Description of the task
Reproduce each entry below in full, exactly as it was given.
◆ ◆ ◆
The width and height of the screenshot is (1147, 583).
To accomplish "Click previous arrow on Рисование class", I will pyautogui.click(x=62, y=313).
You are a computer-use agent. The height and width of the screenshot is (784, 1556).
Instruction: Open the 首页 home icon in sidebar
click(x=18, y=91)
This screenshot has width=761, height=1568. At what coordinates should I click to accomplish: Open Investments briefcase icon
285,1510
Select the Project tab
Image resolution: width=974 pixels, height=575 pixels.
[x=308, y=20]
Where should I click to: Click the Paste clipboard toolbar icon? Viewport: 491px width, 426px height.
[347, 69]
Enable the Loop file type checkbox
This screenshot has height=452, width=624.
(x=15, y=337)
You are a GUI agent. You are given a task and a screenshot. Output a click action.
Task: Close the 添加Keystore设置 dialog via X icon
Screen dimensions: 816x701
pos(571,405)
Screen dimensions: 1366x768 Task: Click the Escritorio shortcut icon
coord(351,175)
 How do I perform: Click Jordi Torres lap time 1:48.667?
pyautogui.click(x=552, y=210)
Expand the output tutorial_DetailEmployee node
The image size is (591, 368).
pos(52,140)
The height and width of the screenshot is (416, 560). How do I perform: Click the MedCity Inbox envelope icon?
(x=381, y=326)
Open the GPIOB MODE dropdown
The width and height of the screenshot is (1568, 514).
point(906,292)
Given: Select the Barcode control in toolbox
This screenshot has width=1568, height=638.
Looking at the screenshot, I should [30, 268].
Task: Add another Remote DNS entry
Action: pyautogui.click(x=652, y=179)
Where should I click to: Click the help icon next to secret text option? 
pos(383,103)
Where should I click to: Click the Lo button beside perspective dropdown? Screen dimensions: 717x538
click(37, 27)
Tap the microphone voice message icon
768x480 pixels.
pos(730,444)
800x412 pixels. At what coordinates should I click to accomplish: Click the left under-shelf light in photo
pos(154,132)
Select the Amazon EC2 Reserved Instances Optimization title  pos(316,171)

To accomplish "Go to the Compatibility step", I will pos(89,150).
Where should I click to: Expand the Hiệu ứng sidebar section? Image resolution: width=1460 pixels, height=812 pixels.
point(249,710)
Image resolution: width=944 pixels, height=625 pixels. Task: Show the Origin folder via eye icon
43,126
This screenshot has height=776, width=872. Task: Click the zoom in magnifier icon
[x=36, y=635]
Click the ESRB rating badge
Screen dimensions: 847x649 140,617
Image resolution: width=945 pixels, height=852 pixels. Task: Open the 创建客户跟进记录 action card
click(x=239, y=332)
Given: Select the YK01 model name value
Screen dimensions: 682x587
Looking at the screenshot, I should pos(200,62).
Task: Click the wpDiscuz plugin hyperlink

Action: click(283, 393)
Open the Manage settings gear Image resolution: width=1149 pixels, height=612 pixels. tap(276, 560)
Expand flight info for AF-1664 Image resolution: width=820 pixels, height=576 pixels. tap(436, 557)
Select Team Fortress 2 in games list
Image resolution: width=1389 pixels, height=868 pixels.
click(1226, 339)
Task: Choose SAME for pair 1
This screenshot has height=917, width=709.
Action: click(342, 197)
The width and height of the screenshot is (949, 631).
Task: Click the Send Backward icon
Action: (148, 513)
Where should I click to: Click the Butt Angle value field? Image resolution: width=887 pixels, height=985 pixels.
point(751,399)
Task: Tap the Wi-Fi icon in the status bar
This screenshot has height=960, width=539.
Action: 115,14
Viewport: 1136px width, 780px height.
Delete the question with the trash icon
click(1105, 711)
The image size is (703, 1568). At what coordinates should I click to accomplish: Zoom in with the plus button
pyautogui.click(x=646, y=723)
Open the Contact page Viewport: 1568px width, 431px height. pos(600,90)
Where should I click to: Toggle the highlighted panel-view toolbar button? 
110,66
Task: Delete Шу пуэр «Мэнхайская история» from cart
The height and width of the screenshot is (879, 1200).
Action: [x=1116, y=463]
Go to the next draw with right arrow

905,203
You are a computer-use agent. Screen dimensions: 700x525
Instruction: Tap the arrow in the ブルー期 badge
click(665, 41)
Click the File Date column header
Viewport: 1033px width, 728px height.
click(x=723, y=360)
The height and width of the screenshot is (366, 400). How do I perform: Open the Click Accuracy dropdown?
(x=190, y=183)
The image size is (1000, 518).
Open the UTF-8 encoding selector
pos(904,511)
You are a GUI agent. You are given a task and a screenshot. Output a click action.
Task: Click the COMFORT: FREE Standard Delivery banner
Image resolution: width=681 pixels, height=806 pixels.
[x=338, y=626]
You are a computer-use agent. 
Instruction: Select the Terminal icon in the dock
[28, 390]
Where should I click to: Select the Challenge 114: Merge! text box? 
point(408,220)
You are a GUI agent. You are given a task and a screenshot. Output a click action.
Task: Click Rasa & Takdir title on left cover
◆ ◆ ◆
Result for this task
The width and height of the screenshot is (1147, 583).
To accomplish "Click previous arrow on Рисование class", I will pyautogui.click(x=62, y=313).
You are a computer-use agent. The height and width of the screenshot is (784, 1556).
Instruction: Open the 首页 home icon in sidebar
click(x=18, y=91)
This screenshot has width=761, height=1568. At what coordinates should I click to accomplish: Open Investments briefcase icon
285,1510
Select the Project tab
Image resolution: width=974 pixels, height=575 pixels.
[x=308, y=20]
Where should I click to: Click the Paste clipboard toolbar icon? Viewport: 491px width, 426px height.
[347, 69]
Enable the Loop file type checkbox
This screenshot has height=452, width=624.
(x=15, y=337)
You are a GUI agent. You are given a task and a screenshot. Output a click action.
Task: Close the 添加Keystore设置 dialog via X icon
Screen dimensions: 816x701
pos(571,405)
Screen dimensions: 1366x768 Task: Click the Escritorio shortcut icon
coord(351,175)
 How do I perform: Click Jordi Torres lap time 1:48.667?
pyautogui.click(x=552, y=210)
Expand the output tutorial_DetailEmployee node
The image size is (591, 368).
pos(52,140)
The height and width of the screenshot is (416, 560). How do I perform: Click the MedCity Inbox envelope icon?
(x=381, y=326)
Open the GPIOB MODE dropdown
The width and height of the screenshot is (1568, 514).
point(906,292)
Given: Select the Barcode control in toolbox
This screenshot has width=1568, height=638.
Looking at the screenshot, I should [30, 268].
Task: Add another Remote DNS entry
Action: pyautogui.click(x=652, y=179)
Where should I click to: Click the help icon next to secret text option? 
pos(383,103)
Where should I click to: Click the Lo button beside perspective dropdown? Screen dimensions: 717x538
click(37, 27)
Tap the microphone voice message icon
768x480 pixels.
pos(730,444)
800x412 pixels. At what coordinates should I click to accomplish: Click the left under-shelf light in photo
pos(154,132)
Select the Amazon EC2 Reserved Instances Optimization title  pos(316,171)

To accomplish "Go to the Compatibility step", I will pos(89,150).
Where should I click to: Expand the Hiệu ứng sidebar section? Image resolution: width=1460 pixels, height=812 pixels.
point(249,710)
Image resolution: width=944 pixels, height=625 pixels. Task: Show the Origin folder via eye icon
43,126
This screenshot has height=776, width=872. Task: Click the zoom in magnifier icon
[x=36, y=635]
Click the ESRB rating badge
Screen dimensions: 847x649 140,617
Image resolution: width=945 pixels, height=852 pixels. Task: Open the 创建客户跟进记录 action card
click(x=239, y=332)
Given: Select the YK01 model name value
Screen dimensions: 682x587
Looking at the screenshot, I should pos(200,62).
Task: Click the wpDiscuz plugin hyperlink

Action: click(283, 393)
Open the Manage settings gear Image resolution: width=1149 pixels, height=612 pixels. tap(276, 560)
Expand flight info for AF-1664 Image resolution: width=820 pixels, height=576 pixels. tap(436, 557)
Select Team Fortress 2 in games list
Image resolution: width=1389 pixels, height=868 pixels.
click(1226, 339)
Task: Choose SAME for pair 1
This screenshot has height=917, width=709.
Action: click(342, 197)
The width and height of the screenshot is (949, 631).
Task: Click the Send Backward icon
Action: (148, 513)
Where should I click to: Click the Butt Angle value field? Image resolution: width=887 pixels, height=985 pixels.
point(751,399)
Task: Tap the Wi-Fi icon in the status bar
This screenshot has height=960, width=539.
Action: 115,14
Viewport: 1136px width, 780px height.
Delete the question with the trash icon
click(1105, 711)
The image size is (703, 1568). At what coordinates should I click to accomplish: Zoom in with the plus button
pyautogui.click(x=646, y=723)
Open the Contact page Viewport: 1568px width, 431px height. pos(600,90)
Where should I click to: Toggle the highlighted panel-view toolbar button? 
110,66
Task: Delete Шу пуэр «Мэнхайская история» from cart
The height and width of the screenshot is (879, 1200).
Action: [x=1116, y=463]
Go to the next draw with right arrow

905,203
You are a computer-use agent. Screen dimensions: 700x525
Instruction: Tap the arrow in the ブルー期 badge
click(665, 41)
Click the File Date column header
Viewport: 1033px width, 728px height.
click(x=723, y=360)
The height and width of the screenshot is (366, 400). How do I perform: Open the Click Accuracy dropdown?
(x=190, y=183)
The image size is (1000, 518).
Open the UTF-8 encoding selector
pos(904,511)
You are a GUI agent. You are given a task and a screenshot. Output a click action.
Task: Click the COMFORT: FREE Standard Delivery banner
Image resolution: width=681 pixels, height=806 pixels.
[x=338, y=626]
You are a computer-use agent. 
Instruction: Select the Terminal icon in the dock
[28, 390]
Where should I click to: Select the Challenge 114: Merge! text box? 
point(408,220)
You are a GUI agent. You are given a task and a screenshot. Output a click action.
Task: Click Rasa & Takdir title on left cover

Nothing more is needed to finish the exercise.